1er bataillon de fantassins aux ordres du général António Soares Noronha.
  • colonel João Barreiros Garro
  • lieutenant Lourenço Correia Gama
  • .
    2eme bataillon de ligne aux ordres du général Francisco Xavier Noronha.
  • colonel António Salles Noronha.
  • capitaine Francisco Ventura Rodrigues Velho.

  • 6 régiments d'infanterie :
    • 3eme régiment Olivencia aux ordres de João Jacob Mestral.
    • 4eme régiment Freire aux ordres de Gomes Freire Andrade.
    • 6eme régiment du 1er de Porto aux ordres de Florêncio José Correia de Melo.
    • 13eme régiment de Peniche aux ordres d'Antonio Franco Abreu.
    • 19eme régiment de Cascaes ou "Cascais" aux ordres de Francisco Melo Cunha Menezes.
    • 18eme régiment du 2eme de Porto aux ordres de João Correia de Sá.
    8 compagnies d'artilleurs aux ordres de Pedro Celestino Soares = 450 hommes et 22 canons.
  • régiment d'artilleurs d'Alentejo.
  • régiment d'artilleurs d'Estremoz aux ordres de Manuel José Durão Padilha.
  • régiment d'artilleurs de Porto.
  • régiment d'artilleurs de Marinha aux ordres de Caetano José Vaz Parreiras.
  • régiment d'artilleurs d'Algarve.
  • régiment d'artilleurs de Viana.
  • régiment d'artilleurs de Corte aux ordres d'António Teixeira Rebelo.
    Le 9 novembre 1793, à Céret, la division portugaise occupe le territoire du Roussillon sur la rive gauche de la rivière Tech.
    Les 2 divisions en renfort aux troupes espagnoles sont déterminantes dans les victoires des combats de Céret, du Boulou, de Perpignan et de Banyuls.
    Les artilleurs Portugais sont l'éloge des troupes espagnoles.
    Les combattants possèdent une mobilité étonnante, une maniabilité à démonter les obusiers, les mortiers.
    La poudre à canon qu'ils emploient est de qualité supérieure qui fait que leurs tirs sont extrêmement précis.

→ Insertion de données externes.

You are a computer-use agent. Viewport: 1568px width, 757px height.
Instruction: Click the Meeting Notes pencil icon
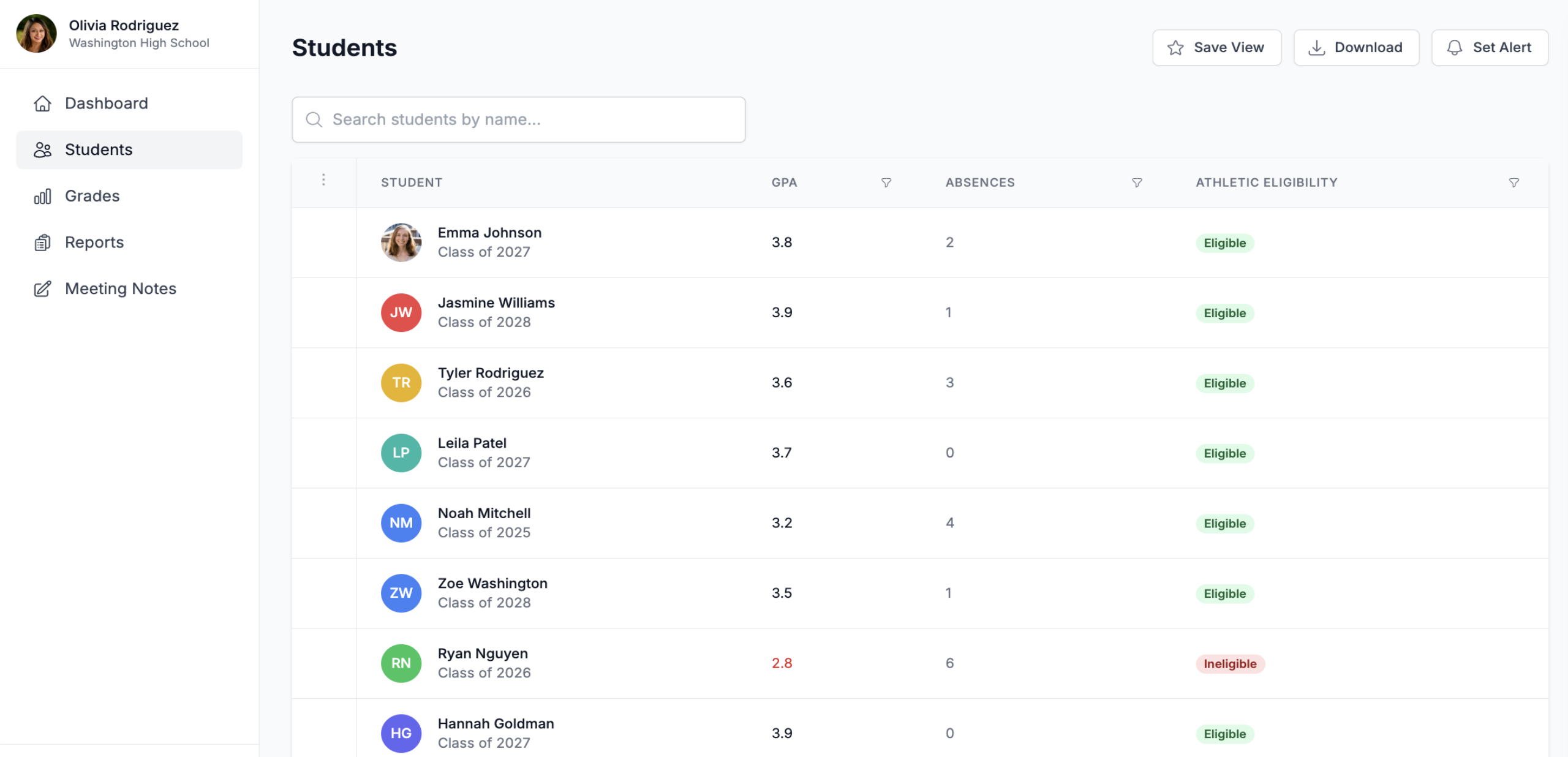(x=42, y=289)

    Le 17 novembre 1794, durant la bataille du Mont Roig, dans la batterie de Serra Branco à Llers, les troupes françaises font 278 prisonniers du 1er régiment de Porto.
    Lors de la capitulation de la forteresse de Figueras, dans l'infirmerie 238 fantassins portugais non transportables sont fait prisonniers.
    Depuis son arrivée, la Division Militaire Portugaise a perdu 1 060 militaires.
    A Madrid, l'Espagne met 55 jours pour publier la signature du traité de Bale conclu avec la France le 12 juillet 1795 pour éviter les représailles de la marine anglaise sur ses navires, sur ses colonies mais surtout pour dissimuler l'accord des diplomates français avec Manuel Godoy d'envahir et de conquérir le Portugal.
    Le 28 juillet 1795, le Comité de Salut Public fait paraître un arrêté sur la restitution des prisonniers portugais détenus en France à condition que le Portugal relâche les marins français détenus sur son territoire.
    Le 05 aout 1795, l'ambassadeur portugais à la cour d'Espagne Diogo Noronha trahi par la cour royale espagnole donne sa démission quand il prend connaissance de la signature du traité de paix sans que Manuel Godoy consulte le Portugal.
    Le 11 septembre 1795, Manuel Godoy envoi une lettre à Domingo Iriarte dans laquelle il écrit que la guerre contre l'Angleterre est inévitable.
    Le 20 septembre 1795, les 2 divisions portugaises en garnison à Bagnolas, se rapprochent du village d'Armentera, prés du port de Roses pour effectuer leur évacuation soutenu efficacement par le chef de l'Armée de Catalogne, José Urrutia.
    Le 28 octobre 1795, dans le port de Barcelona ou sont encrés les 27 navires anglo-portugais les 3 800 fantassins rescapés des 2 divisions Portugaises embarquent dans l'indifférence et la confusion de la cour royale espagnole sachant que 1 000 prisonniers restent en France.
    Du 10 et 11 décembre 1795, la Divisão Auxiliar Portuguesa est accueillie en vainqueur à Lisbonne.
    Le Portugal trahi par son allié commence à structurer son armée pour contrer l'occupation Franco-espagnole.
    Pour éviter sa capture, la famille royale Portugaise organise le transfert de sa cour à Rio de Janeiro au Brésil.
    José Urrutia le chef de l'Armée de la Catalogne, se démet de ses fonctions, le 22 juillet 1795.
    Il refuse l'ordre de Manuel Godoy de commander l'armée espagnole qui doit envahir le Portugal conséquence du traité de Sant-Ildefonse, en accord avec ses principes stipulés dans sa correspondance à Dominique Catherine Pérignon.
    Suite à son refus Manuel Godoy demande au roi la disgrâce de José Urrutia. Seul, il meurt fin 1800.